Некоторое время мы с облегчением перевели дух, но потом коллеги Гретхен стали перешептываться у нее за спиной и нахально выспрашивать, кто ее отец и где он теперь. «Уж не в гетто ли?» — пристала как-то наглая девица с платиновыми кудрями, а переводчик Букаускас разразился антисемитскими проклятиями, ставшими уже банальными. Тайну нашу выдала не Грета, тайну выдал сам советник, который все последнее время пил горькую и из запоя выйти не мог.
Спустя неделю дочь пришла с работы еще бледнее обычного: «Мы пропали, обо мне все всё узнали, все разговоры только о нашей семье. Советник хочет тебя видеть». Мы так разволновались, что не стали обедать — кусок в горло не полез. Бросили на столе недоеденный суп, побежали к советнику домой. Он жил в том же здании, где располагалось его ведомство. Он нас ждал.

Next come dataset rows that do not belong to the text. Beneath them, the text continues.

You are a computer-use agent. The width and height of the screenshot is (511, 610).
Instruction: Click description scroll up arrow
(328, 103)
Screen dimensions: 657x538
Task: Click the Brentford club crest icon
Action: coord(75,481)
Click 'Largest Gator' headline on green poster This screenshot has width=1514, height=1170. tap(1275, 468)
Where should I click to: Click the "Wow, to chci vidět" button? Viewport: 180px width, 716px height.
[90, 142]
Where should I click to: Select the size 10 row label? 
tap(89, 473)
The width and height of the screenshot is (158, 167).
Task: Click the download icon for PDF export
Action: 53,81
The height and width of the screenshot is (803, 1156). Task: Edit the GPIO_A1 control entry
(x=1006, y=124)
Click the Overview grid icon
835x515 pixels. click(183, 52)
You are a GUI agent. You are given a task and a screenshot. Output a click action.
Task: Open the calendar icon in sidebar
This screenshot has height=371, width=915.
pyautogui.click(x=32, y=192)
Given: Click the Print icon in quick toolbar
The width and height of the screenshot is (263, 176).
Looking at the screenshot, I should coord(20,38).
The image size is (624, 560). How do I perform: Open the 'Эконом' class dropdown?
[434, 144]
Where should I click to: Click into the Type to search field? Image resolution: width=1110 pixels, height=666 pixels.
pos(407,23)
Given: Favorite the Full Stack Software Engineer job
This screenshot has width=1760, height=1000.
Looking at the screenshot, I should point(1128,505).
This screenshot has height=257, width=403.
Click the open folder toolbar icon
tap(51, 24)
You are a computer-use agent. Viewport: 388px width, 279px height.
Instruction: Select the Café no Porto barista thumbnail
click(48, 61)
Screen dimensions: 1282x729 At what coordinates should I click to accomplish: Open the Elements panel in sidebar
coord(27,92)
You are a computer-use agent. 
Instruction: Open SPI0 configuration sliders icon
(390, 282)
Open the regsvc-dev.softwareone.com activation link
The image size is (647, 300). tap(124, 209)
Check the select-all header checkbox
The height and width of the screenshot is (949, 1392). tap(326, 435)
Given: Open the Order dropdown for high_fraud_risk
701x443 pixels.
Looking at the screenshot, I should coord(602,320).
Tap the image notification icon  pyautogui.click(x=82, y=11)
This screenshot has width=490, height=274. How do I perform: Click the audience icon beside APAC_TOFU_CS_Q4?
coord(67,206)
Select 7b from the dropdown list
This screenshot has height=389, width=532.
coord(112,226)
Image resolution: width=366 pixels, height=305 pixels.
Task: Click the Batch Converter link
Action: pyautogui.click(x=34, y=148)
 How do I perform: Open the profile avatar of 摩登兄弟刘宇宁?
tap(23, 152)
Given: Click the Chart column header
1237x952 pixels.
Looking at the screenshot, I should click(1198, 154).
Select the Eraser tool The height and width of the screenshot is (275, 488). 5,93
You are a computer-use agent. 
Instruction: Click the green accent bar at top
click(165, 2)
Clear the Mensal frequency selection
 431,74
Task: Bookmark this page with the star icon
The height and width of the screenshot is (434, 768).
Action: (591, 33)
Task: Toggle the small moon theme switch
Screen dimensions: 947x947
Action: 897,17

«Плохи ваши дела, — объявил чиновник, — вас полиция ищет. Нельзя вам больше здесь оставаться, бегите. Пока оставайтесь у меня, тут вас искать не станут». Советник написал письмо родным, которые жили в своей усадьбе в глухом лесу близ реки Мемель[51]. Там нам надлежало скрываться. Родня — простые крестьяне, объяснил советник и тут же добавил: без денег не примут, придется прилично заплатить.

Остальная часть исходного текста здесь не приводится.